In Meta-Analyses, Weak Inclusion Standards Lead to Misleading Conclusions. Here’s Proof.

By Robert Slavin and Amanda Neitzel, Johns Hopkins University

In two recent blogs (here and here), I’ve written about Baltimore’s culinary glories: crabs and oysters. My point was just that in both cases, there is a lot you have to discard to get to what matters. But I was of course just setting the stage for a problem that is deadly serious, at least to anyone concerned with evidence-based reform in education.

Meta-analysis has contributed a great deal to educational research and reform, helping readers find out about the broad state of the evidence on practical approaches to instruction and school and classroom organization. Recent methodological developments in meta-analysis and meta-regression, and promotion of the use of these methods by agencies such as IES and NSF, have expanded awareness and use of modern methods.

Yet looking at large numbers of meta-analyses published over the past five years, even up to the present, the quality is highly uneven. That’s putting it nicely.  The problem is that most meta-analyses in education are far too unselective with regards to the methodological quality of the studies they include. Actually, I’ve been ranting about this for many years, and along with colleagues, have published several articles on it (e.g., Cheung & Slavin, 2016; Slavin & Madden, 2011; Wolf et al., 2020). But clearly, my colleagues and I are not making enough of a difference.

My colleague, Amanda Neitzel, and I thought of a simple way we could communicate the enormous difference it makes if a meta-analysis accepts studies that contain design elements known to inflate effect sizes. In this blog, we once again use the Kulik & Fletcher (2016) meta-analysis of research on computerized intelligent tutoring, which I critiqued in my blog a few weeks ago (here). As you may recall, the only methodological inclusion standards used by Kulik & Fletcher required that studies use RCTs or QEDs, and that they have a duration of at least 30 minutes (!!!). However, they included enough information to allow us to determine the effect sizes that would have resulted if they had a) weighted for sample size in computing means, which they did not, and b) excluded studies with various features known to inflate effect size estimates. Here is a table summarizing our findings when we additionally excluded studies containing procedures known to inflate mean effect sizes:

If you follow meta-analyses, this table should be shocking. It starts out with 50 studies and a very large effect size, ES=+0.65. Just weighting the mean for study sample sizes reduces this to +0.56. Eliminating small studies (n<60) cut the number of studies almost in half (n=27) and cut the effect size to +0.39. But the largest reductions are due to excluding “local” measures, which on inspection are always measures made by developers or researchers themselves. (The alternative was “standardized measures.”) By itself, excluding local measures (and weighting) cut the number of included studies to 12, and the effect size to +0.10, which was not significantly different from zero (p=.17). Excluding small, brief, and “local” measures only slightly changes the results, because both small and brief studies almost always use “local” (i.e., researcher-made) measures. Excluding all three, and weighting for sample size, leaves this review with only nine studies and an effect size of +0.09, which is not significantly different from zero (p=.21).

The estimates at the bottom of the chart represent what we call “selective standards.” These are the standards we apply in every meta-analysis we write (see www.bestevidence.org), and in Evidence for ESSA (www.evidenceforessa.org).

▬▬▬

* **Parts of the exercise**:
[a] Reproduce word for word the stretch of the meta-analysis post from "By Robert Slavin" through "of modern methods.".
[b] Answer these questions using the meta-analysis post:
(i) What minimum study duration did Kulik & Fletcher require for inclusion?
(ii) How many studies remained after small studies (n<60) were eliminated?
(iii) What effect size results from excluding small, brief, and "local" measures together while weighting for sample size?

* **Given data**:
▬▬▬

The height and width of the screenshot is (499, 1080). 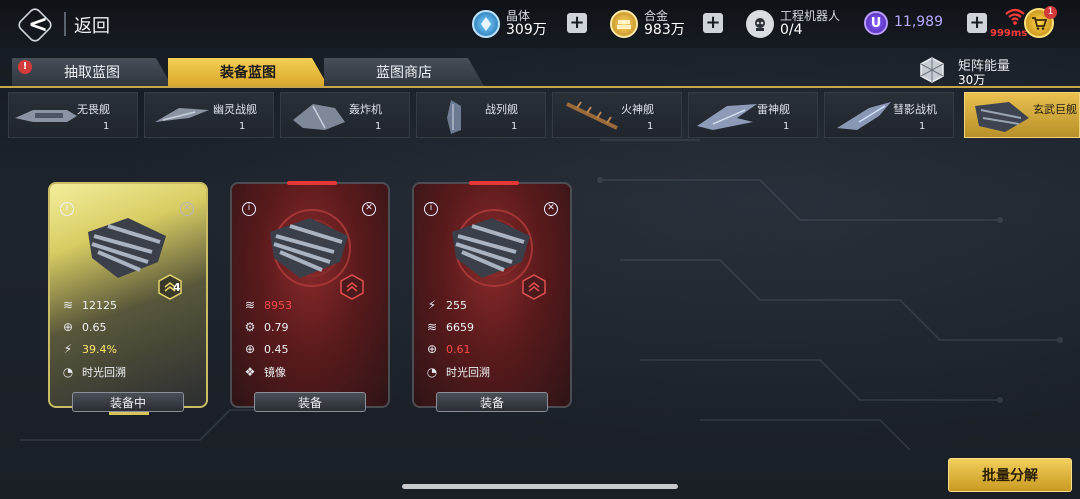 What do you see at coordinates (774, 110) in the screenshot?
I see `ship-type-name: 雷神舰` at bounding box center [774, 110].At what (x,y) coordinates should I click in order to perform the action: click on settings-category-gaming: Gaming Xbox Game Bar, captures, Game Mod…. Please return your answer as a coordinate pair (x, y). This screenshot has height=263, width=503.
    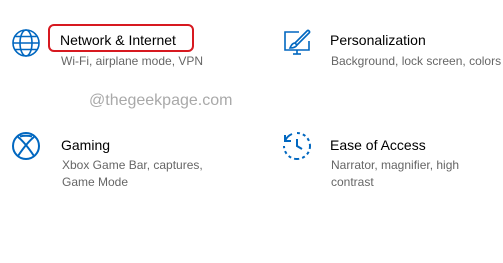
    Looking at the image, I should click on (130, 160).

▬▬▬

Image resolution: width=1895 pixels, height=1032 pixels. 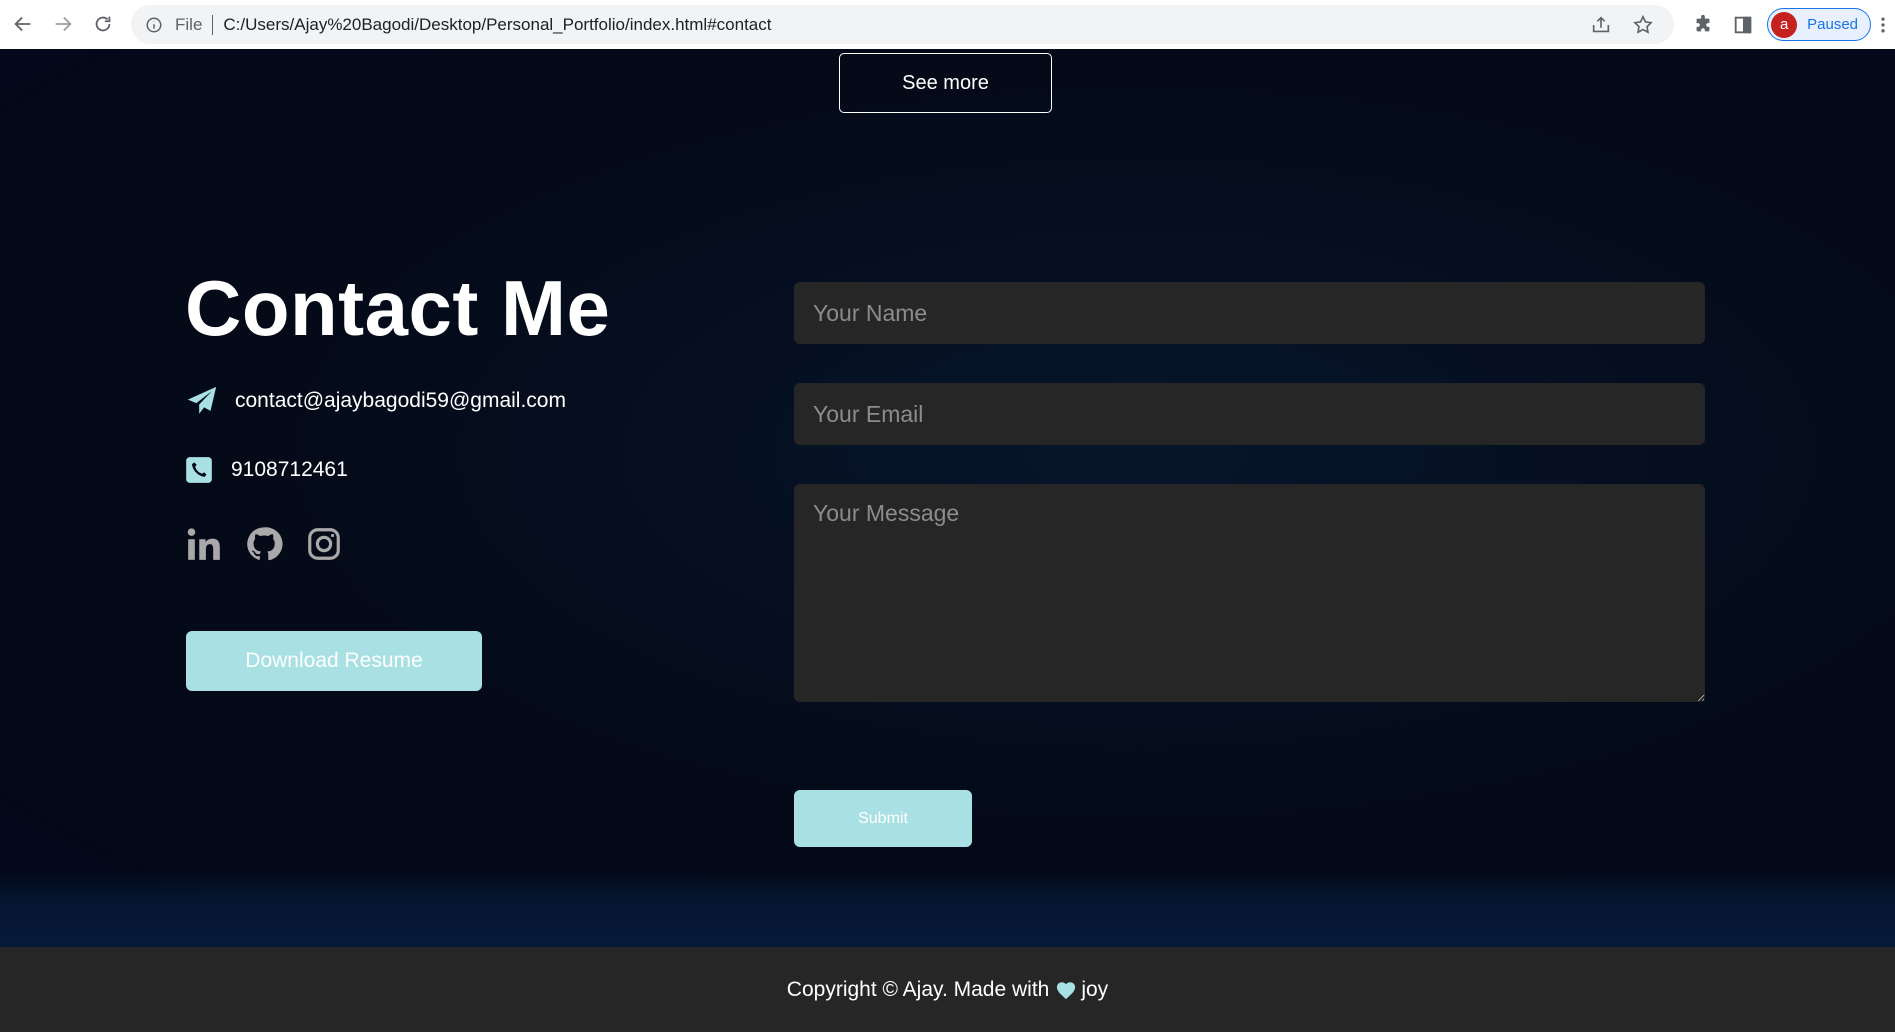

▬▬▬

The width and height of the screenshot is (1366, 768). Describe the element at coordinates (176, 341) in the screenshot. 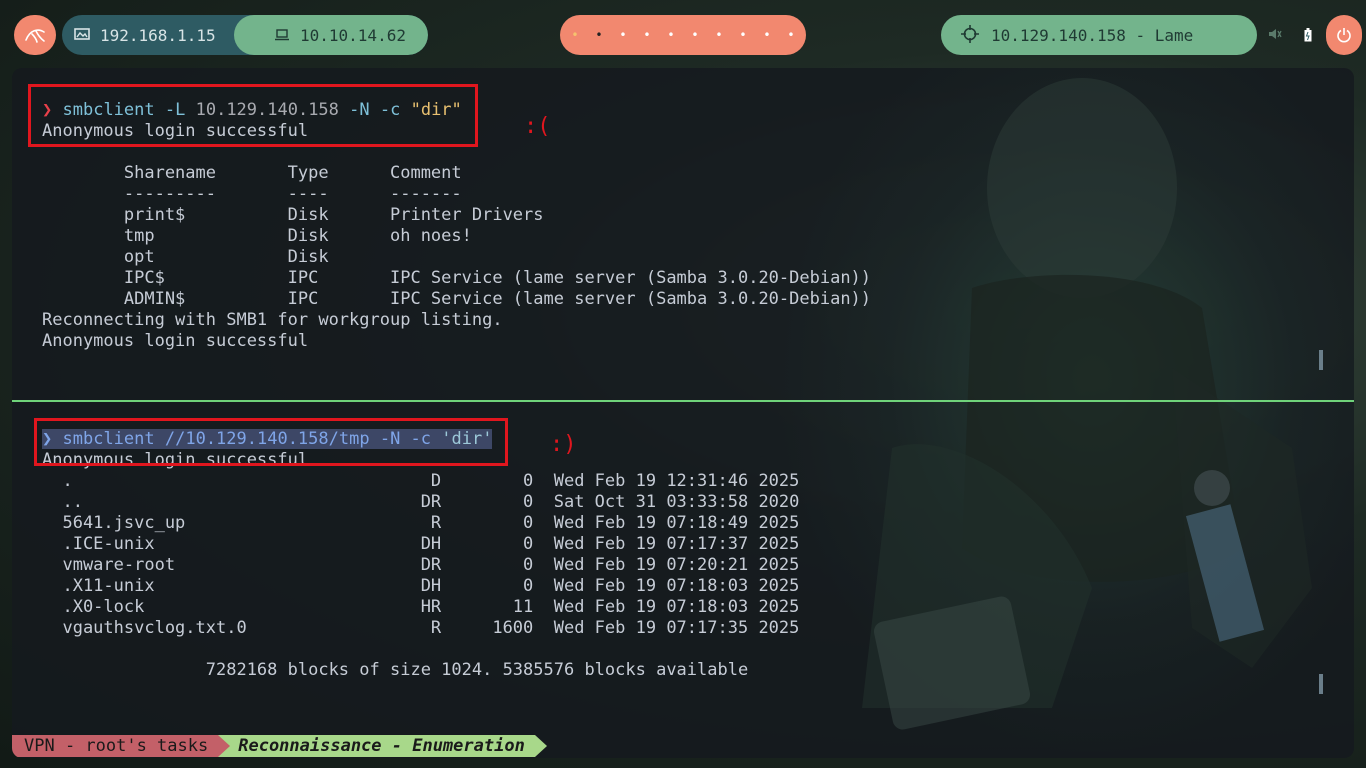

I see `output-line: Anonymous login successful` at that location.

▬▬▬

* **Solutions by task**:
[a]
By Robert Slavin and Amanda Neitzel, Johns Hopkins University

In two recent blogs (here and here), I’ve written about Baltimore’s culinary glories: crabs and oysters. My point was just that in both cases, there is a lot you have to discard to get to what matters. But I was of course just setting the stage for a problem that is deadly serious, at least to anyone concerned with evidence-based reform in education.

Meta-analysis has contributed a great deal to educational research and reform, helping readers find out about the broad state of the evidence on practical approaches to instruction and school and classroom organization. Recent methodological developments in meta-analysis and meta-regression, and promotion of the use of these methods by agencies such as IES and NSF, have expanded awareness and use of modern methods.

[b]
(i) At least 30 minutes.
(ii) 27 studies.
(iii) +0.09.